__Data for processing__.
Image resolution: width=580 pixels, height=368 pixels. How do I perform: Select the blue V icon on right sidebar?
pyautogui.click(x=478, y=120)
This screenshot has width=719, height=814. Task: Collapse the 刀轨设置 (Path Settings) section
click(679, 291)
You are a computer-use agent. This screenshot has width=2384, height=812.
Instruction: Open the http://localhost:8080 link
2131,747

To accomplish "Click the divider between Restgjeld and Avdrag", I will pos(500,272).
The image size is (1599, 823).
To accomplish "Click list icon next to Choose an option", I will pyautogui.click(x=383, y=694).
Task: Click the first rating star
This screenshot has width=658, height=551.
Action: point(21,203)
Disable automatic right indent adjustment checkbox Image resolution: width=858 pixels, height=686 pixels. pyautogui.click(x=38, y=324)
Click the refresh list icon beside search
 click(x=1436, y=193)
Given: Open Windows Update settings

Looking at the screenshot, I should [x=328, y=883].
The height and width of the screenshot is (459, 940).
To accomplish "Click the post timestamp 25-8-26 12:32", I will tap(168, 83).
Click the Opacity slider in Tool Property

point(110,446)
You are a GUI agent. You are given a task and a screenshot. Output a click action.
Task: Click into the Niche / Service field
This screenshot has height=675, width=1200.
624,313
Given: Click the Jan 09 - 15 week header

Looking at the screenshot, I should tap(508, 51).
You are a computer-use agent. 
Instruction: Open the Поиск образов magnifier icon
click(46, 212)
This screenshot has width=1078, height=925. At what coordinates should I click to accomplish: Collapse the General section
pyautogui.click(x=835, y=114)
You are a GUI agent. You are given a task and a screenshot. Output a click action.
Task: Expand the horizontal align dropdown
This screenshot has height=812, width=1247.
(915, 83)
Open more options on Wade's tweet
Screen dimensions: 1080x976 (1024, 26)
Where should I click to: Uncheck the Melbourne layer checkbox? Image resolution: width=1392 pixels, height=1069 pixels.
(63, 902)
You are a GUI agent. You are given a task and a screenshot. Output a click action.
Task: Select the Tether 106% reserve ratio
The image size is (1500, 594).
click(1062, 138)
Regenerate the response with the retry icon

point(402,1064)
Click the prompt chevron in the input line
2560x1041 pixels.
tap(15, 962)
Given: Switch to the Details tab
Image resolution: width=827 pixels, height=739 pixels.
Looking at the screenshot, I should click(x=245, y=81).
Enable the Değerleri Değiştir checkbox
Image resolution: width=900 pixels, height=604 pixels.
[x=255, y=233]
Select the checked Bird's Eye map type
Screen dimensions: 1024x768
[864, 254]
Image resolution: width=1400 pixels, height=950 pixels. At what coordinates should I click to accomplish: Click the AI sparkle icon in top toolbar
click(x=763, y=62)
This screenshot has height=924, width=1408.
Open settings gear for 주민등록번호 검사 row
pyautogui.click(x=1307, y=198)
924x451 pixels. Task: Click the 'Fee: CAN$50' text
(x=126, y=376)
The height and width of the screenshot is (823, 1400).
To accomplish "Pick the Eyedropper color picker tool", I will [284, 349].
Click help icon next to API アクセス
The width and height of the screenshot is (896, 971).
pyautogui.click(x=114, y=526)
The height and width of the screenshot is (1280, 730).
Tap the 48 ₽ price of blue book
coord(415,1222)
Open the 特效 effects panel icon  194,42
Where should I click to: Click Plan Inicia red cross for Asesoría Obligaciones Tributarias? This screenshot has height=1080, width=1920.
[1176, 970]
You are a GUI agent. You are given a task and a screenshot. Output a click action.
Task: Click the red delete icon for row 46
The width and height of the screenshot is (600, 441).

__Your objective__. Without leaving anything out, output all of the material exactly.

__Exercise response__.
Image resolution: width=580 pixels, height=368 pixels. How do I perform: Select the blue V icon on right sidebar?
pyautogui.click(x=478, y=120)
This screenshot has width=719, height=814. Task: Collapse the 刀轨设置 (Path Settings) section
click(679, 291)
You are a computer-use agent. This screenshot has width=2384, height=812.
Instruction: Open the http://localhost:8080 link
2131,747

To accomplish "Click the divider between Restgjeld and Avdrag", I will pos(500,272).
The image size is (1599, 823).
To accomplish "Click list icon next to Choose an option", I will pyautogui.click(x=383, y=694).
Task: Click the first rating star
This screenshot has width=658, height=551.
Action: point(21,203)
Disable automatic right indent adjustment checkbox Image resolution: width=858 pixels, height=686 pixels. pyautogui.click(x=38, y=324)
Click the refresh list icon beside search
 click(x=1436, y=193)
Given: Open Windows Update settings

Looking at the screenshot, I should [x=328, y=883].
The height and width of the screenshot is (459, 940).
To accomplish "Click the post timestamp 25-8-26 12:32", I will tap(168, 83).
Click the Opacity slider in Tool Property

point(110,446)
You are a GUI agent. You are given a task and a screenshot. Output a click action.
Task: Click into the Niche / Service field
This screenshot has height=675, width=1200.
624,313
Given: Click the Jan 09 - 15 week header

Looking at the screenshot, I should tap(508, 51).
You are a computer-use agent. 
Instruction: Open the Поиск образов magnifier icon
click(46, 212)
This screenshot has width=1078, height=925. At what coordinates should I click to accomplish: Collapse the General section
pyautogui.click(x=835, y=114)
You are a GUI agent. You are given a task and a screenshot. Output a click action.
Task: Expand the horizontal align dropdown
This screenshot has height=812, width=1247.
(915, 83)
Open more options on Wade's tweet
Screen dimensions: 1080x976 (1024, 26)
Where should I click to: Uncheck the Melbourne layer checkbox? Image resolution: width=1392 pixels, height=1069 pixels.
(63, 902)
You are a GUI agent. You are given a task and a screenshot. Output a click action.
Task: Select the Tether 106% reserve ratio
The image size is (1500, 594).
click(1062, 138)
Regenerate the response with the retry icon

point(402,1064)
Click the prompt chevron in the input line
2560x1041 pixels.
tap(15, 962)
Given: Switch to the Details tab
Image resolution: width=827 pixels, height=739 pixels.
Looking at the screenshot, I should click(x=245, y=81).
Enable the Değerleri Değiştir checkbox
Image resolution: width=900 pixels, height=604 pixels.
[x=255, y=233]
Select the checked Bird's Eye map type
Screen dimensions: 1024x768
[864, 254]
Image resolution: width=1400 pixels, height=950 pixels. At what coordinates should I click to accomplish: Click the AI sparkle icon in top toolbar
click(x=763, y=62)
This screenshot has height=924, width=1408.
Open settings gear for 주민등록번호 검사 row
pyautogui.click(x=1307, y=198)
924x451 pixels. Task: Click the 'Fee: CAN$50' text
(x=126, y=376)
The height and width of the screenshot is (823, 1400).
To accomplish "Pick the Eyedropper color picker tool", I will [284, 349].
Click help icon next to API アクセス
The width and height of the screenshot is (896, 971).
pyautogui.click(x=114, y=526)
The height and width of the screenshot is (1280, 730).
Tap the 48 ₽ price of blue book
coord(415,1222)
Open the 特效 effects panel icon  194,42
Where should I click to: Click Plan Inicia red cross for Asesoría Obligaciones Tributarias? This screenshot has height=1080, width=1920.
[1176, 970]
You are a GUI agent. You are given a task and a screenshot. Output a click action.
Task: Click the red delete icon for row 46
The width and height of the screenshot is (600, 441).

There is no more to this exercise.